The first semi final was the one that the EBU had said the voting public and the juries around Europe largely agreed upon. Switzerland finished tenth with the televoters whilst Israel came ninth with the juries but both lost out to Hungary and Iceland when the scores were agregated.

It comes as no surprise that Russia topped the televote but it is also refreshing to see Albania win the jury vote and come a very respectable third with the public as a result of a striking performance that couldn't be ignored.

Semi Final 2

Sweden was the unanimous winner of both sets of voting but the second semi final resulted in many more discrepancies than the first. The most glaring difference is that Ukraine managed to finish in the top three with the juries but only could muster a lowly seventeenth place with the public. Georgia also finish in the top ten with the juries but came last with the televoters.

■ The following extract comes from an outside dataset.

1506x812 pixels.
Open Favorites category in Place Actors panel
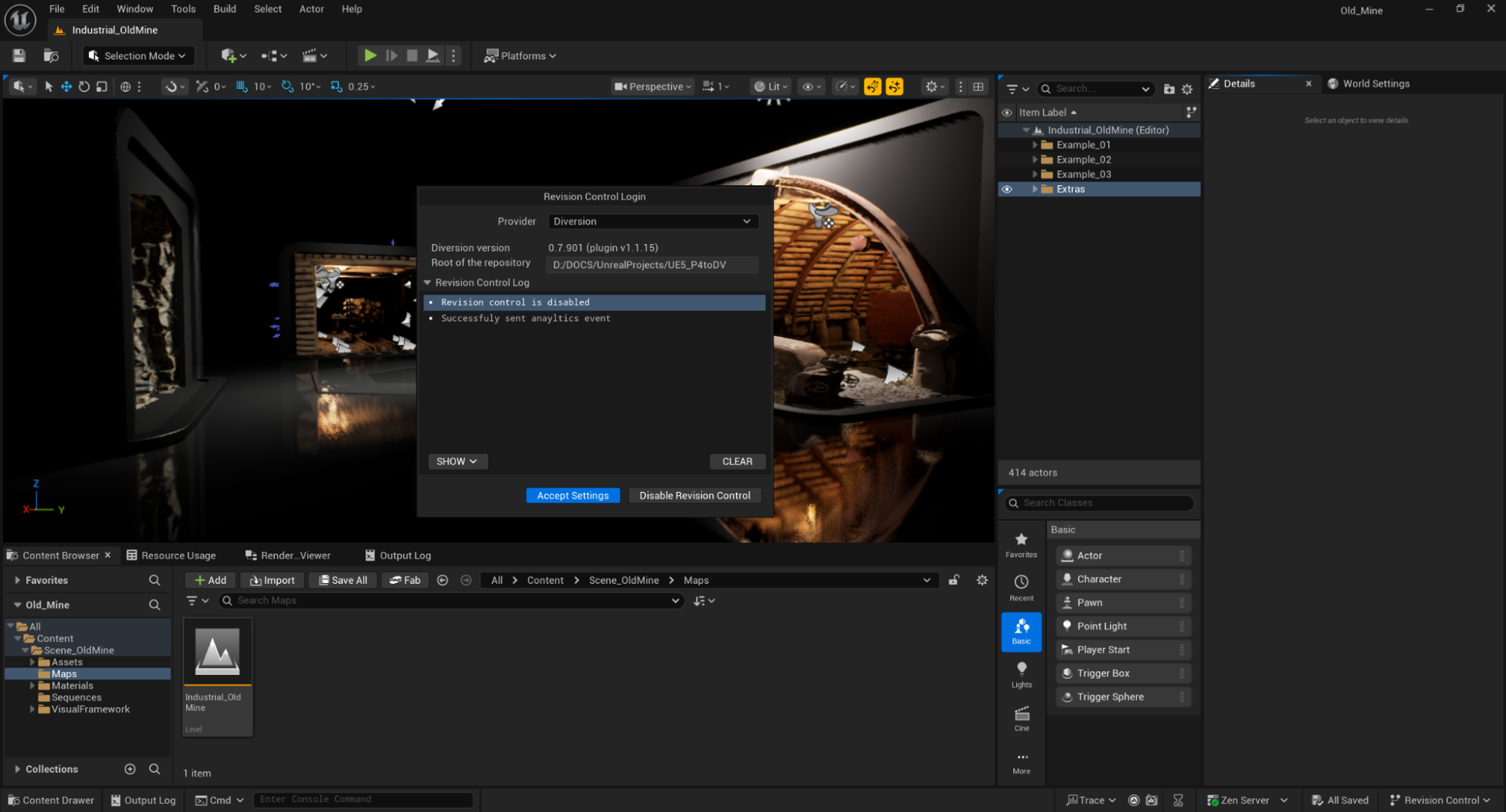tap(1021, 545)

Norway were the winners of the tie for tenth place (even after finishing last with the juries) as we now know the public had placed them higher than Bulgaria. Malta were saved by the juries and Turkey were saved by the televoters whilst the Netherlands finished tenth with the public but scored lower with the juries.

The Final

The split results for the final show that Sweden's win would have been far less commanding had the televoters been responsible for deciding the total result. Russia would have finished only eleven points behind the victorious Swedes.

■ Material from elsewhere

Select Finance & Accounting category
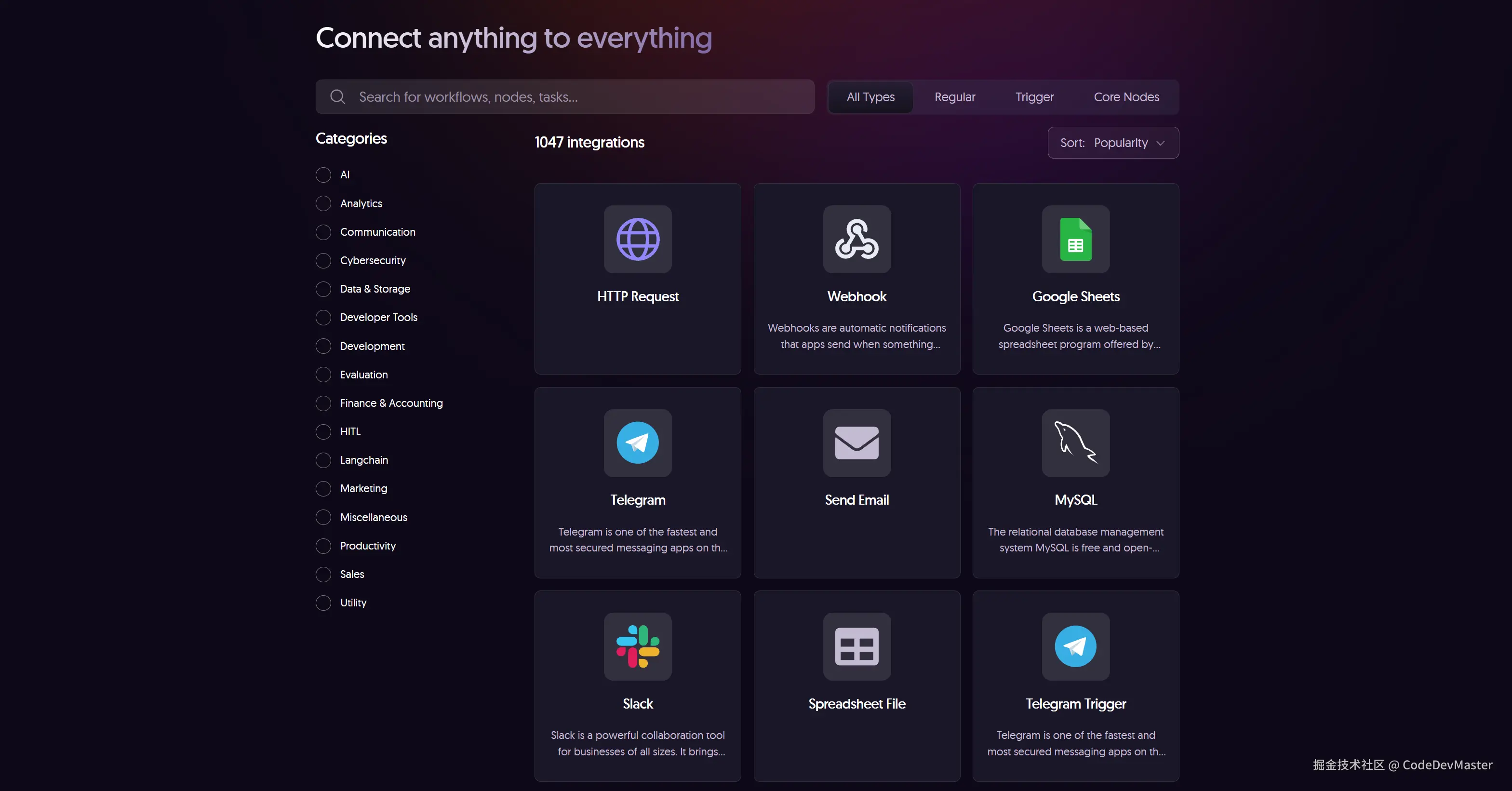 click(323, 403)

Spain, Italy and Estonia received top ten placings as a result of scoring highly with the juries but much lower with the European public. Had it been down to only the voters watching at home, all three countries would have occupied much less impressive positions on the scoreboard. The jury vote also robbed certain countries of top ten placings; Ireland, Romania and Greece would have all been in the top ten had it been just the decision of the televotes.

Engelbert Humperdinck actually defied expectation by acheiving a better score with the public than with the juries, from whom he was expected to be awarded points.

The most alarming number to stand out amongst the split final result is the 'nul points' result that France's Anggun got from the voting public.